▸ **Selected excerpt**:
▼

Winning Combination: Woodchips and Cogeneration

Save Those Wood Chips!

There is an exciting biomass to energy project being developed in St. Paul, Minnesota.  The selected biomass is wood waste such as tree trimmings and wood shavings from wood producers.  A new plant is being built there that will use approximately 275,000 tons of wood waste to generate electricity.   This wood waste, along with tons and tons more, is usually burned in the open or it is disposed of in a landfill.  

The State Legislature Gets Serious About Biomass Power

In 1994, a law was passed by the Minnesota Legislature that required the local utilities company, Northern States Power Company, to generate a certain amount of power using biomass by the end of 2002.  They are required to produce enough electricity with biomass to meet the demands of approximately 20,000 homes. 

Why?

The state of Minnesota, like so many others, realizes the overwhelming need to use renewable energy sources.  Fossil fuels are running out and their emissions damage our environment and cause health problems.  It is projected that with this project 110,000 less tons of coal will be used, resulting in cleaner air.  Six hundred tons less of sulfur dioxide and 280,000 tons less of carbon dioxide will enter the atmosphere.

▲

▸ **Dataset excerpts**:
▼

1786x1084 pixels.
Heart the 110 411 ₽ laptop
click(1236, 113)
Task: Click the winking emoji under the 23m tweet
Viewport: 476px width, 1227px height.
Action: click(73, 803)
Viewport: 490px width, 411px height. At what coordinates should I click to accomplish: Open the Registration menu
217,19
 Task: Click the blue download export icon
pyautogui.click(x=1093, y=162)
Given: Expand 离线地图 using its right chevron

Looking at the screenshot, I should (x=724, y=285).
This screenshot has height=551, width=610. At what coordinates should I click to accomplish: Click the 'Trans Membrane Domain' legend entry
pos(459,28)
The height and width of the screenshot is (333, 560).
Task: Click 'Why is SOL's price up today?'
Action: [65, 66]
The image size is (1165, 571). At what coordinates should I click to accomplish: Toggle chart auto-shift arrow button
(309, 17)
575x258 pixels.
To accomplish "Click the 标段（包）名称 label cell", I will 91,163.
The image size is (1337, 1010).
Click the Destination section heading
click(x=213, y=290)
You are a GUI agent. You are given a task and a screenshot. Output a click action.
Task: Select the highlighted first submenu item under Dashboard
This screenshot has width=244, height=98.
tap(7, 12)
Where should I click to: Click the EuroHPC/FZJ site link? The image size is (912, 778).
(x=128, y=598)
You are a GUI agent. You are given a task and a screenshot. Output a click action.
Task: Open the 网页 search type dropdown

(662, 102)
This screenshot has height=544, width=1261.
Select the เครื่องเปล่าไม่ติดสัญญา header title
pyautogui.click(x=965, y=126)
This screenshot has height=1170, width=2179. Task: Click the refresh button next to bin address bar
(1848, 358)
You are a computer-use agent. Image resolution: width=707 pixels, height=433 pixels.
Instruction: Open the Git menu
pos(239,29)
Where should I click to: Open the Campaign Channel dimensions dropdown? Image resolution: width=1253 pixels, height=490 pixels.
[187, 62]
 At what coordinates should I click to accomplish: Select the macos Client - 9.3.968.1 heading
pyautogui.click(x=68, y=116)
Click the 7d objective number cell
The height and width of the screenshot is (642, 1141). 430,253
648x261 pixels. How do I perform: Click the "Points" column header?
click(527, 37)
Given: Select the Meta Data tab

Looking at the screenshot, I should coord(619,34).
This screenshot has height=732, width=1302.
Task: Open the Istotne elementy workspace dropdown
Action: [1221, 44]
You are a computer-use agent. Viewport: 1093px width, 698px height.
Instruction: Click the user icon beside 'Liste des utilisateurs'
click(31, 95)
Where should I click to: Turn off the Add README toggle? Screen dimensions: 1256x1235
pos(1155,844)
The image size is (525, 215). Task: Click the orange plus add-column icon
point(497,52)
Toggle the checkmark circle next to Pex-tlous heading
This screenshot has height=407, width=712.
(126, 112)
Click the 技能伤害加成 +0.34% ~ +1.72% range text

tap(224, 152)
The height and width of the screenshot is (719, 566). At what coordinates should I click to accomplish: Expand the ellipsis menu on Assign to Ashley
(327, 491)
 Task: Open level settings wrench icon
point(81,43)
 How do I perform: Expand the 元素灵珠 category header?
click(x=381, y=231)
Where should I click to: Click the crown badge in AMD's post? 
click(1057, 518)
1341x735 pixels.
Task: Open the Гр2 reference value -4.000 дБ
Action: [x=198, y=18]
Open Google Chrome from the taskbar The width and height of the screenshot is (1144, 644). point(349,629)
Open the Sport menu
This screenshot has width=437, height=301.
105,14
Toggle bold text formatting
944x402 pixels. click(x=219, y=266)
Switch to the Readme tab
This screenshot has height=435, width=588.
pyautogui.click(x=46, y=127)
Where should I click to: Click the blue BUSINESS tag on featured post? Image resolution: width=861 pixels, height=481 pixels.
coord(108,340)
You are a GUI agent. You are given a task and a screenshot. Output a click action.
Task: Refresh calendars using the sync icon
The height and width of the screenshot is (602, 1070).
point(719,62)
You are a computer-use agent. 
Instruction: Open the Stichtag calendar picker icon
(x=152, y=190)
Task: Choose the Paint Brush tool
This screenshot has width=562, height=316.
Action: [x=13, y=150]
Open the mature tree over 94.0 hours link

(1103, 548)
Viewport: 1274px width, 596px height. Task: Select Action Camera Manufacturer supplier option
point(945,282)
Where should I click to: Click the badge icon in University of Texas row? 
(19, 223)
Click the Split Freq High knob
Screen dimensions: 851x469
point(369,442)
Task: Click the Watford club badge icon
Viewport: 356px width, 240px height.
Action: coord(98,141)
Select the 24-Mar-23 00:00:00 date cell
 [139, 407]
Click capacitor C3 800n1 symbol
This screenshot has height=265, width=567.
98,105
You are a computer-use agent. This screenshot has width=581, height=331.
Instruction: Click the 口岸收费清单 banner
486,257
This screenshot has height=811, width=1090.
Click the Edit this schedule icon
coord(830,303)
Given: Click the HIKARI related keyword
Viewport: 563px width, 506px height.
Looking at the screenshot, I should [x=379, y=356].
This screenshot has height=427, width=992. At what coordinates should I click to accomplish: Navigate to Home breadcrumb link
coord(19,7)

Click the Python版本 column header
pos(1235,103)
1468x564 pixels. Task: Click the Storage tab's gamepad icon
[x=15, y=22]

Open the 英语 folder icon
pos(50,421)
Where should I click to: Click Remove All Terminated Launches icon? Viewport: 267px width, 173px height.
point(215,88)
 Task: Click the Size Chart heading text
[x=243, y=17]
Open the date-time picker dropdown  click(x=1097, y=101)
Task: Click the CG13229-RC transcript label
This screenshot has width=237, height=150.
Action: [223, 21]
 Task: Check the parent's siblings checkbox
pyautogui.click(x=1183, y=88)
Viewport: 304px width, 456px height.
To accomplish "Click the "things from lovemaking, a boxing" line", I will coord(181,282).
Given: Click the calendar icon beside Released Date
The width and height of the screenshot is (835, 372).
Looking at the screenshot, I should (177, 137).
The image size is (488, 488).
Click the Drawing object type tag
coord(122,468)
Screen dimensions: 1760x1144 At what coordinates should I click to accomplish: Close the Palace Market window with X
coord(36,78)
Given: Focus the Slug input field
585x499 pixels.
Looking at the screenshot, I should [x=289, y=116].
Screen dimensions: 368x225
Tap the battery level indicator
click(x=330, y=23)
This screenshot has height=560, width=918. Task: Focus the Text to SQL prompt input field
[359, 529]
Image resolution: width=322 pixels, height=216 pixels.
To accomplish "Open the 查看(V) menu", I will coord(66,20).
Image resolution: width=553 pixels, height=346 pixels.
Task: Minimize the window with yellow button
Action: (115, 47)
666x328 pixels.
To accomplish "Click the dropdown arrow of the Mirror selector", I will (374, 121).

▲

▸ **What needs to be done**:
Reproduce the passage of the St. Paul wood-waste power article from "The state of" to "enter the atmosphere.", word for word.

▸ **Result of the task**:
The state of Minnesota, like so many others, realizes the overwhelming need to use renewable energy sources.  Fossil fuels are running out and their emissions damage our environment and cause health problems.  It is projected that with this project 110,000 less tons of coal will be used, resulting in cleaner air.  Six hundred tons less of sulfur dioxide and 280,000 tons less of carbon dioxide will enter the atmosphere.